We were the only people in the basement. Briauna sat on a chair, Brandon sat on a couch, and I sat on the arm of the couch. He had greenish- brown eyes and tan skin with a full beard, and it definitely made me notice him. I'm not sure what it was though. As more people came into the basement, Brandon and I came closer and began holding conversations. We had so much in common, we laughed at the same jokes, and were interested in the same music. It was the start of a blossoming relationship.
























 

As the Roots Grow Strong

I cannot wait until I am at my optimum glow in life. I am going to be stable in every aspect- financially, physically, spirtually, and emotionally. Although, one thing I am not sure about is marriage. Although the idea of marriage scares me, I do want that eventually. To wake up, feel loved and be loved, its scary. I mean what if someone just wakes up and falls out of love? Is that possible? I think I'm being too dramatic.
Marriage is a beautiful and respected ceremony, but the idea of commitment on that level is scary. Scary in the aspect that you are bound to each other, but what if you do not entirely know that person? I think marriage may not be that scary, but maybe it is the fact that this person knows your every flaw. Can someone truly love you through problems you have been through? I mean, sure you are in a relationship for however long, but can someone stand the weight of all of your problems?And then still be willing to marry? Maybe I am not afraid of the idea of marriage, but the idea of finding true love?
When you think about the future, you think about things like this all the time. But then again, I could just be dramatic. I'm not sure.

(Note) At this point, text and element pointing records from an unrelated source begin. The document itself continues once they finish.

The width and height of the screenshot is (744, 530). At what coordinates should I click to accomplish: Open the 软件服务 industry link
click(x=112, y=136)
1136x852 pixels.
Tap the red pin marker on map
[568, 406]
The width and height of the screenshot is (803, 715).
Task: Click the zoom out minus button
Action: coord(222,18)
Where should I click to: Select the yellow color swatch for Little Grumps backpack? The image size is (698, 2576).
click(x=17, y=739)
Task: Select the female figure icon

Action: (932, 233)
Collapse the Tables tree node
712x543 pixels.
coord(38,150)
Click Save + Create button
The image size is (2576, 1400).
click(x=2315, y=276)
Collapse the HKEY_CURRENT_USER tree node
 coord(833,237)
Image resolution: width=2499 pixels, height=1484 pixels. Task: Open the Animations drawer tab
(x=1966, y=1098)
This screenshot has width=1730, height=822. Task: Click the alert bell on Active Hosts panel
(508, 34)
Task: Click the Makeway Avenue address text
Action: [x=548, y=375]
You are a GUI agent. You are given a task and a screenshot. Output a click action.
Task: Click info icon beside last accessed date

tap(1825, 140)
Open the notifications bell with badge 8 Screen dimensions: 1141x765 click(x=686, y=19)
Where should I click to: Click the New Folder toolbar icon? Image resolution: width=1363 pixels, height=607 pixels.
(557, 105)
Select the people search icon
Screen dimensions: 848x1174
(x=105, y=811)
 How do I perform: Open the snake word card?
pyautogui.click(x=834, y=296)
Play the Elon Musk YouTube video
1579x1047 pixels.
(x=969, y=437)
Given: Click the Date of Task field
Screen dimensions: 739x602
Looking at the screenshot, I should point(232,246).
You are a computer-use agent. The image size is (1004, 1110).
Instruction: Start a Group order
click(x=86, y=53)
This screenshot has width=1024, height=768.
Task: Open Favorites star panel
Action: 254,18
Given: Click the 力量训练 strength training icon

I think that when the time comes and I am ready, I will finally know my stance on the topic, but for now I am going to enjoy my youth. But watch me say that now and still talk about it later.




















 

Blossom

I am tired of people that judge others. I am tired of the snickers and stares and the constant putting others down. I have begun to gain self confidence from this and I could not be happier. I am beautiful and no one is going to disregard or discredit my self love. I am tired of being judged about self- expression. I am bold, daring, fun-loving and happy. I will not take disrespect from anyone, especially when the choices I make are the ones that affect no one else but myself.
I will never allow someone to slander me and judge me. As my father always told me growing up, "be somebody" and "no one owes you anything.". I am to be the best role model. I will by allowing my confidence to be a beacon of radiance, allow my love to shine as hard as the sun and alleviate myself of all cares about people that do not want me to prosper. In the same way that I am told no one owes me anything, I as well do not owe anyone anything and will not allow any one's negativity to ever stop me from shining.